Bree sorrise e, anche nella semioscurità, mi parve bellissima. In vita mia non ho conosciuto nessun’altra donna che riuscisse a essere altrettanto bella di prima mattina. O altrettanto sexy. Dovetti alzarmi in fretta per non cedere alla tentazione di cominciare qualcosa che non avrei avuto il tempo di finire.
«Vuoi che venga con te?» mi domandò un po’ assonnata, puntellandosi su un gomito.
«No, grazie. Se però potessi accompagnare i ragazzi a scuola...»
«Certo. Nient’altro?»
«Prestazioni di carattere sessuale, magari.»
«Mi sembra meglio rimandare a un altro momento» rispose lei. «Sampson ti aspetta. Vai, prima che facciamo qualcosa di cui potremmo non pentirci.»
Pochi minuti dopo uscii.

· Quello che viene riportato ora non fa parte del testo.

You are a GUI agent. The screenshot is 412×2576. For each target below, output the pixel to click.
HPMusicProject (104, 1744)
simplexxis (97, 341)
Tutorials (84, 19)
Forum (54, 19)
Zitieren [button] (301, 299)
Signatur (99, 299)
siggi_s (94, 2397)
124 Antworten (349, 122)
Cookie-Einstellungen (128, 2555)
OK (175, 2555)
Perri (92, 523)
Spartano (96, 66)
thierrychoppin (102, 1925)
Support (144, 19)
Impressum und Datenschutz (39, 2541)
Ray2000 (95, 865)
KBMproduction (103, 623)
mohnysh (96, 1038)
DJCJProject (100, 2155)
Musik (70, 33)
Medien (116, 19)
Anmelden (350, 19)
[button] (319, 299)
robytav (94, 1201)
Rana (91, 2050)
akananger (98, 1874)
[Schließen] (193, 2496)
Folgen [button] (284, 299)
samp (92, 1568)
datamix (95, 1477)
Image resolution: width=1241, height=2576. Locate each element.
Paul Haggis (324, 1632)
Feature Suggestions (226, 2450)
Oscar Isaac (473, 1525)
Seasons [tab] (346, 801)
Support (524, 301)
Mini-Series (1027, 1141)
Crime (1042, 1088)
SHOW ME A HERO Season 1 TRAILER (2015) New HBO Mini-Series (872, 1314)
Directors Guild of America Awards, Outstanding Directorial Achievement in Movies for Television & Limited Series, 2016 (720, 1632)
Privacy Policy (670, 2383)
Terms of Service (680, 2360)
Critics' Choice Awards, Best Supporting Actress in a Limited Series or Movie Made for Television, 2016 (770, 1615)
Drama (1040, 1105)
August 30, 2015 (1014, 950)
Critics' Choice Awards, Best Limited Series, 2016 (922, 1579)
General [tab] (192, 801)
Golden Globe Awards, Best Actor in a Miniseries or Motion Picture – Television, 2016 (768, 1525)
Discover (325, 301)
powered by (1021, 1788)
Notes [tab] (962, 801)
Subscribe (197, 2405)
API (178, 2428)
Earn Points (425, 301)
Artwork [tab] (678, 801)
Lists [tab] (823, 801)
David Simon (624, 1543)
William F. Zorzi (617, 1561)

Dovetti rassicurare con un cenno le guardie nel giardino dietro casa, allarmate nel vedermi uscire di corsa così, poche ore dopo essere rientrato sfinito.
«Salve, ragazzi. Regina sta per alzarsi» dissi. «Fra poco sarà pronto il caffè.»
«Da mangiare niente?» chiese uno.
«Figuriamoci se non vi prepara qualcosa!» risposi con una risata.
C’era poco da ridere, però. Non ero certo il solo a lavorare più ore dell’orologio, ma uscire di casa prima ancora che Nana si fosse alzata e avesse messo su il caffè era davvero un po’ «prestino».